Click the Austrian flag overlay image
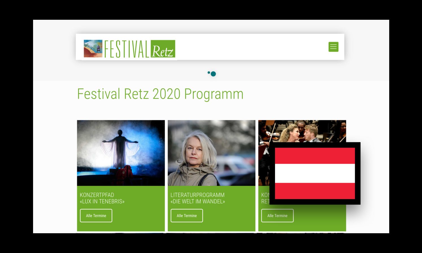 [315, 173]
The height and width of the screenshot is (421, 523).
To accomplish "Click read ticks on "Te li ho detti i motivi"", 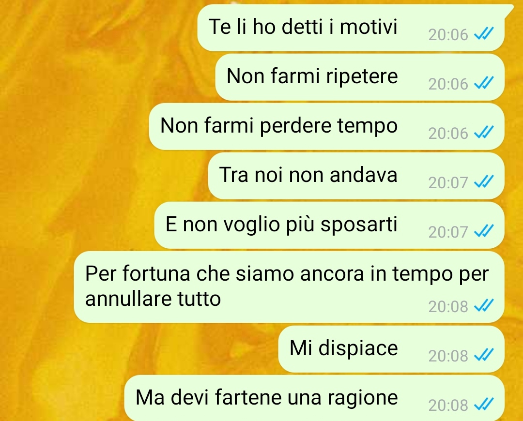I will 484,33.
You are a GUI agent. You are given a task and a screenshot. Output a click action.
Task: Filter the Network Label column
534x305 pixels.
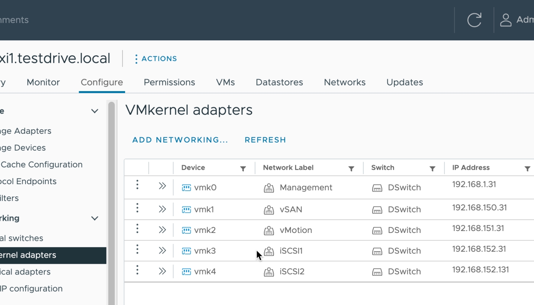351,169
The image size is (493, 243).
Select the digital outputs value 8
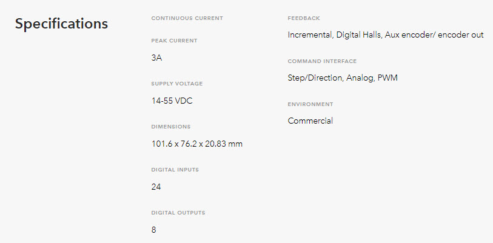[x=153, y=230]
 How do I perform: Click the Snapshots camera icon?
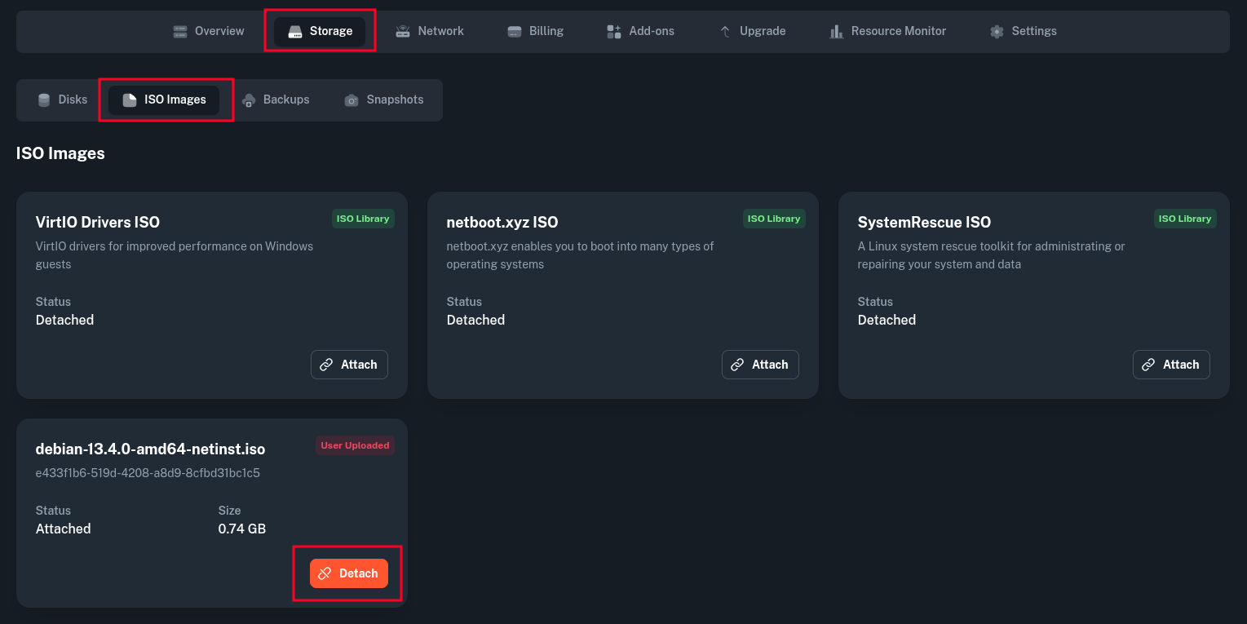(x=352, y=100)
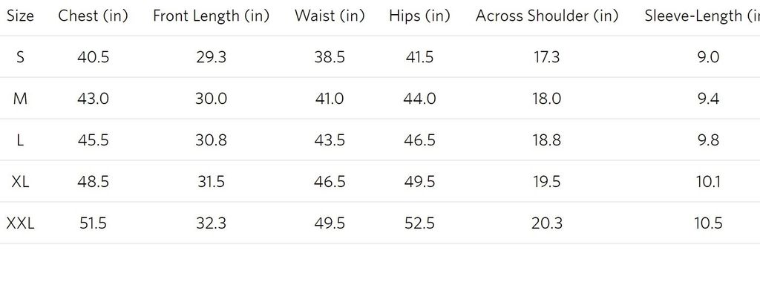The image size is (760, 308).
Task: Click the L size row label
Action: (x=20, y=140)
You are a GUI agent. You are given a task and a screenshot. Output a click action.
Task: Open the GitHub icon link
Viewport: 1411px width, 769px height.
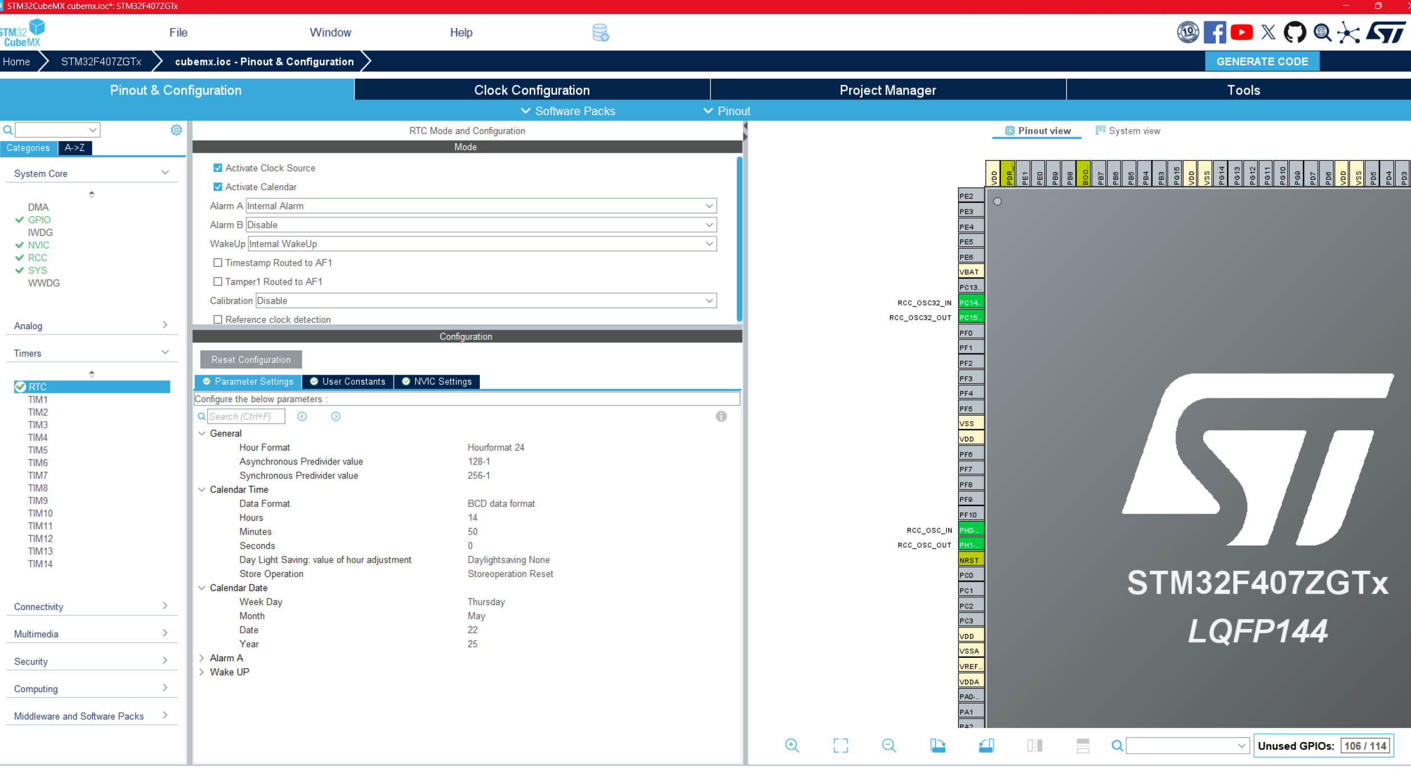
○ ○ ○
**The task:**
Rewrite the records from the line that has "The image size is (493, 243)." through the line that has "Action: (x=20, y=140)", changing "digital outputs" to "analog outputs" and keeping everything else the same. Leave out the pictures.

**The completed task:**
The image size is (493, 243).
Select the analog outputs value 8
[x=153, y=230]
 How do I perform: Click the Snapshots camera icon?
(x=352, y=100)
The image size is (760, 308).
Task: Click the L size row label
Action: (x=20, y=140)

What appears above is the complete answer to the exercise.